Se o “social” nada significa de relevante, porque é tão usado? Porque o sentido oculto dessa palavra é “socialismo”, ou seja, a intervenção coletiva, política, estatal, na esfera de autonomia individual, mesmo e sobretudo aquela em que as pessoas não estão tomando dos outros o que não lhes pertence. Em outras palavras, “social”, nesse contexto, consiste em ações coercitivas por meios das quais aqueles que detém o Poder Político ordenam os comportamentos e dispõem do patrimônio dos indivíduos da forma que bem entendem, dando a cada um o que, segundo critérios inteiramente arbitrários, entendem que cada um merece. Vê-se que o “social” é mais do que tautológico em relação à justiça. É incompatível com ela. “Justiça social” é pura e simplesmente injustiça.
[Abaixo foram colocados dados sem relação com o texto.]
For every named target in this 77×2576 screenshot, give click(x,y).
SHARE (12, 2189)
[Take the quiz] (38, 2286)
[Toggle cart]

E quem aceita esse conceito distorcido e contraditório como premissa para o debate, mesmo que não seja socialista, já admitiu a viabilidade prática e conferiu validade moral ao socialismo.

“POLÍTICA PÚBLICA” – Política origina-se do grego polis, cidade-estado, daí politiké, ciência dos negócios de Estado, ou seja dos negócios públicos, sendo que público tem raiz no latim publicu, relativo à coletividade, oficial, estatal. Ou seja, “política pública” é mais uma expressão vazia, pois se é política já é pública. Seu uso tem se disseminado a partir das principais estações difusoras do gramscismo – as universidades – sobretudo por soar bonito, vestindo um modelito novo e sedutor às velhas e já algo desgastadas “políticas sociais”, intervenções estatais indevidas no domínio particular para “resolver” problemas que desastradas “políticas sociais” anteriores causaram. “Política pública” é, assim, mais um eufemismo para – adivinhem? – socialismo.

“NEOLIBERALISMO” – Liberalismo é o nome de um conjunto de idéias e doutrinas que basicamente defendem a liberdade individual contra o Poder Político, formuladas por filósofos e economistas como John Locke, David Hume, Adam Smith, Herbert Spencer, Frédéric Bastiat e John Stuart Mill. A partir da segunda metade do século 19 o prestígio do liberalismo decaiu tão rapidamente quanto ascendeu a aceitação geral do socialismo entre os intelectuais e políticos, com sua ênfase na ação coletiva e estatal como meio de se alcançar a plena liberdade e dignidade do Homem. O liberalismo então extinguiu-se como doutrina politicamente eficaz, subsistindo apenas na obra de um punhado de estudiosos e publicistas isolados e espalhados pelo mundo, como Walter Lippmann, Wilhelm Ropke, Ludwig von Mises e Frank Knight.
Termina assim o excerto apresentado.